El Gran Premio de Bahréin seguía programado para abril pese a los problemas en el primer aniversario de las revueltas en el país del Golfo Pérsico.
Al menos 40 personas han muerto a lo largo de un año de incidentes en un descontento político sin precedentes en Bahréin. El martes, la Policía lanzó gas lacrimógeno contra manifestantes antes de una protesta masiva en contra de los mandatarios suníes del país.

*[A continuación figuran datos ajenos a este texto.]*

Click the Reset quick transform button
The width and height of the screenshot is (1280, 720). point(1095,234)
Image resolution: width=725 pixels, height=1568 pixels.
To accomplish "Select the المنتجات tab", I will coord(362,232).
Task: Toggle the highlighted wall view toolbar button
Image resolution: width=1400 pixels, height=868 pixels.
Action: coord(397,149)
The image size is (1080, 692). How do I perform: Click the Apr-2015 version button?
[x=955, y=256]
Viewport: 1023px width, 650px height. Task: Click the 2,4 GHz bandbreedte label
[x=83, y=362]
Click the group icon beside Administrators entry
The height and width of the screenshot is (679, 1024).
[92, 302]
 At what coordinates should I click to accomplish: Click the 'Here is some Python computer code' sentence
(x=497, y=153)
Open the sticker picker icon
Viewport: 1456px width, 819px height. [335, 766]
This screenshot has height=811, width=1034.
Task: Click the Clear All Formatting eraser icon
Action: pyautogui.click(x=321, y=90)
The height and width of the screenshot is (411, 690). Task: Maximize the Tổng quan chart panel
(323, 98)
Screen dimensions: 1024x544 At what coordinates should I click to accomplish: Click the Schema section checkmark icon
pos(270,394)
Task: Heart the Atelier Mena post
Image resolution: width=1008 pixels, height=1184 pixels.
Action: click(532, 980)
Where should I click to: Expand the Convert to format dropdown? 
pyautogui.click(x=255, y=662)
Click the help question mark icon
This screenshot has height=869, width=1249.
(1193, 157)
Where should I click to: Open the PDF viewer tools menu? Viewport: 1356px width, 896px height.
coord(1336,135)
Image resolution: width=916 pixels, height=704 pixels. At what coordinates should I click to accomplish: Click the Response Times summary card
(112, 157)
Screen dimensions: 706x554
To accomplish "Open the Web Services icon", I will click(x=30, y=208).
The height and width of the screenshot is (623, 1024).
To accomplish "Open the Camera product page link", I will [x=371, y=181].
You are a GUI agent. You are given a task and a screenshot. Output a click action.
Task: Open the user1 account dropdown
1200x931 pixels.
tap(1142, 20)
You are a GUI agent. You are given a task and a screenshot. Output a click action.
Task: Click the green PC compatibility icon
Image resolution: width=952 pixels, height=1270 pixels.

El operativo dio lugar a nuevas dudas sobre la posibilidad de que la carrera de la temporada 2012 de la Fórmula Uno se lleve a cabo luego de que el estallido de los disturbios obligara a las autoridades a cancelar el gran premio de la temporada pasada.
Pero la Federación Internacional de Automovilismo (FIA), organismo que dirige la Fórmula Uno, insiste en que el evento se realice el 22 de abril de acuerdo con lo planeado.
"La FIA, al igual que muchas de las comunidades diplomáticas en el reino, cree que la realización de un gran premio sería favorable para tender un puente para algunos de los problemas que Bahréin enfrenta", dijo la entidad ayer. "La FIA no está en posición de influir en temas políticos en un país soberano como Bahréin y sólo podemos desear una solución pacífica de largo plazo".
Bernie Ecclestone, presidente y director ejecutivo de la Fórmula Uno, desestimó las protestas en el aniversario del inicio de los disturbios al considerar que sólo se trata de "muchos chicos metiéndose con la Policía local".